See. That wasn’t so bad. It is not unlike any visit you have already had with your primary care physician except maybe the extent of the scans. Now that you know what to expect, how should you prepare?
Preparation is relatively straightforward. Here are a few things that you can do to make your appointment goes as smoothly as possible.
Have a Referral: Chances are, you didn’t even get the appointment without a referral. If you somehow managed to get in without it, you may be turned away. Your insurance provider needs to know that your primary care physician approved the visit to your Rheumatologist to cover it.
Know Medical History: It might be routine by now, but make sure you are fully aware of your medical history. Prepare as many details as possible so that your Rheumatologist can be certain of what you may or may not have as a genetic predisposition. This can point them in the right direction before you even start.
Consider All Symptoms: You don’t want to leave out anything that you may be experiencing on a day-to-day basis. If necessary, write down everything that you experience so that you are prepared to share it with your Rheumatologist. There is no such thing as being too thorough or excessive when it comes to your health.

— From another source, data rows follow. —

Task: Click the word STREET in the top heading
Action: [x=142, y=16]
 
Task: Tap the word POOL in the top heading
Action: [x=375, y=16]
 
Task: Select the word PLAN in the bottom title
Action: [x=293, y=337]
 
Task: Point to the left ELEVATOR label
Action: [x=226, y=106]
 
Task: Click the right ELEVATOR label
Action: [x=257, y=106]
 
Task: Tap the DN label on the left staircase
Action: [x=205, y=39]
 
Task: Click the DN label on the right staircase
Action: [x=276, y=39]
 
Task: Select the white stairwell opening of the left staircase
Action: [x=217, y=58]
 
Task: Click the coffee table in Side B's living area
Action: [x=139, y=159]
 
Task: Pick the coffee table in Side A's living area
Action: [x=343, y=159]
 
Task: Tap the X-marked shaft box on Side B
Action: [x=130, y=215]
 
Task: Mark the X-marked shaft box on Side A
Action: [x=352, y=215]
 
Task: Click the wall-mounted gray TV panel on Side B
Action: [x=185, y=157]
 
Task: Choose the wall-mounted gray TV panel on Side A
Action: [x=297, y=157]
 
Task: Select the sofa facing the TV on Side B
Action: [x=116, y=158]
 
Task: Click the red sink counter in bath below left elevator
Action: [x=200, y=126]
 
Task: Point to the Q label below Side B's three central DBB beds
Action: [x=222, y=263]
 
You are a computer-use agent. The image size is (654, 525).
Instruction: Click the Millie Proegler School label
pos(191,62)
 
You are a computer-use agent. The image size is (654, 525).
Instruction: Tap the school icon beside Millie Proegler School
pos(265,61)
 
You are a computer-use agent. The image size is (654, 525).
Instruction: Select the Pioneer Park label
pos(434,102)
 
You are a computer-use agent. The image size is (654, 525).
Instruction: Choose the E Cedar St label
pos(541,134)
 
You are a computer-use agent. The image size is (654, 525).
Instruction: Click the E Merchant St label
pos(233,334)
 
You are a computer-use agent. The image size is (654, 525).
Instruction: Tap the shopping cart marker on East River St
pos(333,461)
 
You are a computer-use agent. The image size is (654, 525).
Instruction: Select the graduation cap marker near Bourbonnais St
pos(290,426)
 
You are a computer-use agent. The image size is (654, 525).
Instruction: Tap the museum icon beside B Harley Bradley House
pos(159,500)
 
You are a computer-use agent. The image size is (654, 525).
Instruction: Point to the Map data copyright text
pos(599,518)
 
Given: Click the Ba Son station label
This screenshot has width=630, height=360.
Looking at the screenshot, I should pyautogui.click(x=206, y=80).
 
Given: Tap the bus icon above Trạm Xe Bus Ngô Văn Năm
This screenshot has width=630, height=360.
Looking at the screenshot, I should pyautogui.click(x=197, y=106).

Be ready to tell them as much as you can to get the treatment necessary.
Prepare Questions: You may plan to ask your doctor a series of questions of your own, but forgetting them when you arrive is very common. Write the questions down, and be prepared to ask them when the time comes. You may already have the answer when your Rheumatologist asks if you have any questions, but at least you know you did what you could.
Drink Lots of Water: If you are like the average person, when you leave the house, you use the restroom and try to stay away from too many fluids to prevent the need to use it while you’re out. Your Rheumatologist will ask for a urine sample. Drinking plenty of fluids will make it, so you’re capable of producing urine while in the office.
What might feel like a scary experience is actually something that you should be excited about. You are visiting your Rheumatologist because of the pain you are experiencing. It is their job to make it go away. View your trip as the next step to enjoying your life.
Don’t hold off any longer. Ask your primary care physician for a referral to a Rheumatologist today. You will thank yourself tomorrow.